__Data to process__.
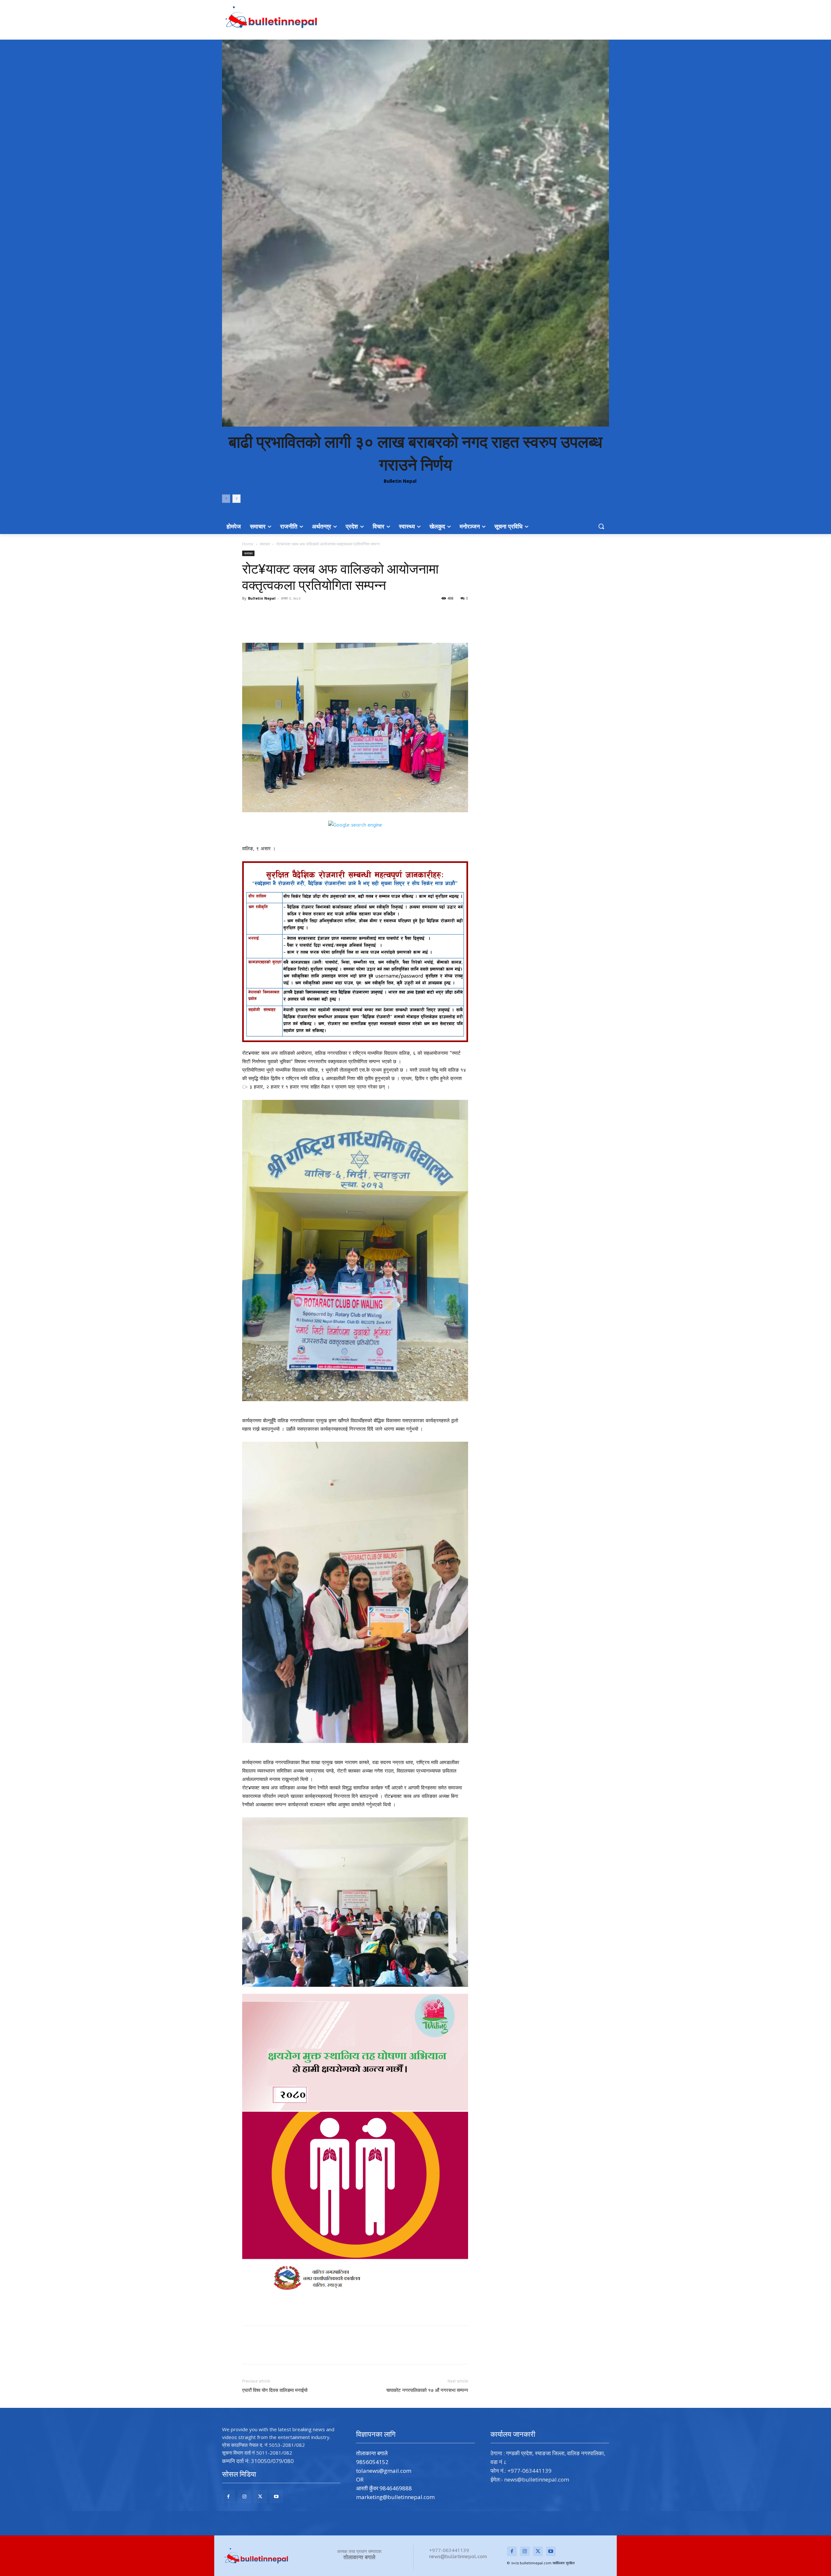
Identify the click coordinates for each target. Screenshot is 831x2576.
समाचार (265, 544)
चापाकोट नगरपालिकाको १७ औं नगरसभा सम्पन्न (427, 2390)
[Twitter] (303, 624)
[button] (601, 526)
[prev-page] (226, 498)
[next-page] (236, 498)
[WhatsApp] (333, 624)
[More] (349, 624)
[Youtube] (276, 2496)
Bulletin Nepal (400, 481)
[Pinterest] (318, 624)
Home (248, 544)
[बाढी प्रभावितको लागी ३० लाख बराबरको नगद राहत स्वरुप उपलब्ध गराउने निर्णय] (415, 233)
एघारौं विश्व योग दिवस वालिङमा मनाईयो (274, 2390)
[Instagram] (244, 2496)
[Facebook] (288, 624)
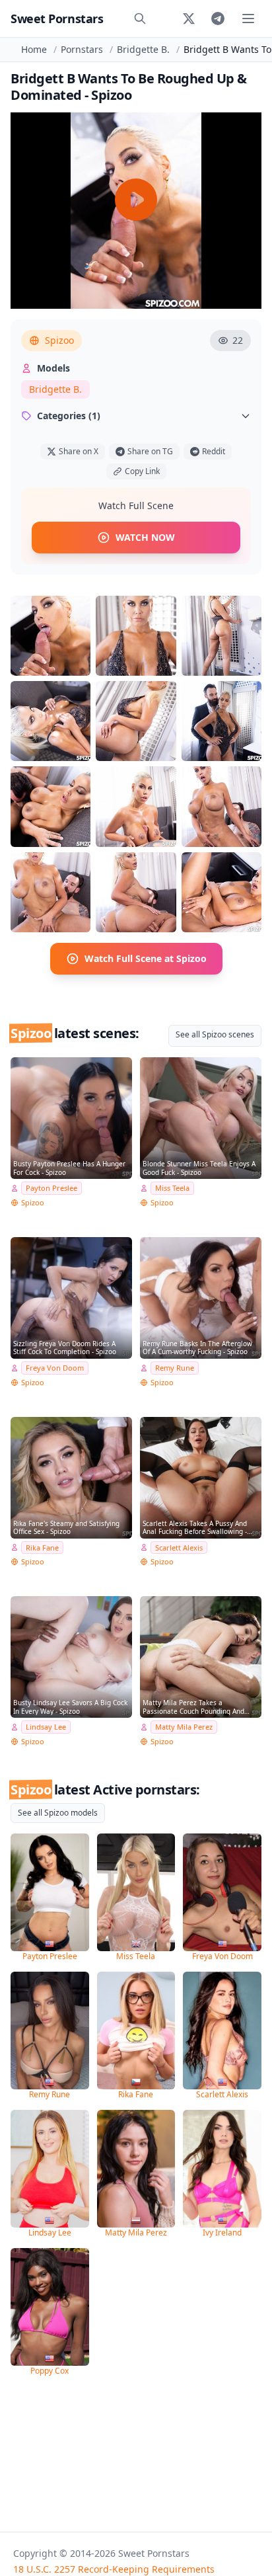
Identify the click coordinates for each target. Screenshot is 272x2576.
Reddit (213, 451)
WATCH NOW (145, 537)
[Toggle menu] (248, 18)
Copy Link (142, 471)
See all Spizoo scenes (215, 1034)
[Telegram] (218, 18)
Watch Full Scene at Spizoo (146, 958)
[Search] (140, 18)
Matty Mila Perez (184, 1727)
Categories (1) (68, 415)
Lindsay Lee (46, 1727)
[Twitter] (189, 18)
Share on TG (150, 451)
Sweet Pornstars (57, 18)
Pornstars (82, 49)
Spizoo (59, 340)
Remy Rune (174, 1368)
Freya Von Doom (55, 1368)
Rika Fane (42, 1547)
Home (34, 49)
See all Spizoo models (58, 1812)
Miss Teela (172, 1188)
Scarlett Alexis (179, 1547)
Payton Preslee (51, 1188)
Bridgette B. (143, 49)
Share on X (78, 451)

__Assignment__.
Set down the records precisely as they appear. Any picture stays out.

__Result__.
Identify the click coordinates for each target. Screenshot is 831x2576.
समाचार (265, 544)
चापाकोट नगरपालिकाको १७ औं नगरसभा सम्पन्न (427, 2390)
[Twitter] (303, 624)
[button] (601, 526)
[prev-page] (226, 498)
[next-page] (236, 498)
[WhatsApp] (333, 624)
[More] (349, 624)
[Youtube] (276, 2496)
Bulletin Nepal (400, 481)
[Pinterest] (318, 624)
Home (248, 544)
[बाढी प्रभावितको लागी ३० लाख बराबरको नगद राहत स्वरुप उपलब्ध गराउने निर्णय] (415, 233)
एघारौं विश्व योग दिवस वालिङमा मनाईयो (274, 2390)
[Instagram] (244, 2496)
[Facebook] (288, 624)
Identify the click coordinates for each target. Screenshot is 272x2576.
Reddit (213, 451)
WATCH NOW (145, 537)
[Toggle menu] (248, 18)
Copy Link (142, 471)
See all Spizoo scenes (215, 1034)
[Telegram] (218, 18)
Watch Full Scene at Spizoo (146, 958)
[Search] (140, 18)
Matty Mila Perez (184, 1727)
Categories (1) (68, 415)
Lindsay Lee (46, 1727)
[Twitter] (189, 18)
Share on TG (150, 451)
Sweet Pornstars (57, 18)
Pornstars (82, 49)
Spizoo (59, 340)
Remy Rune (174, 1368)
Freya Von Doom (55, 1368)
Rika Fane (42, 1547)
Home (34, 49)
See all Spizoo models (58, 1812)
Miss Teela (172, 1188)
Scarlett Alexis (179, 1547)
Payton Preslee (51, 1188)
Bridgette B. (143, 49)
Share on X (78, 451)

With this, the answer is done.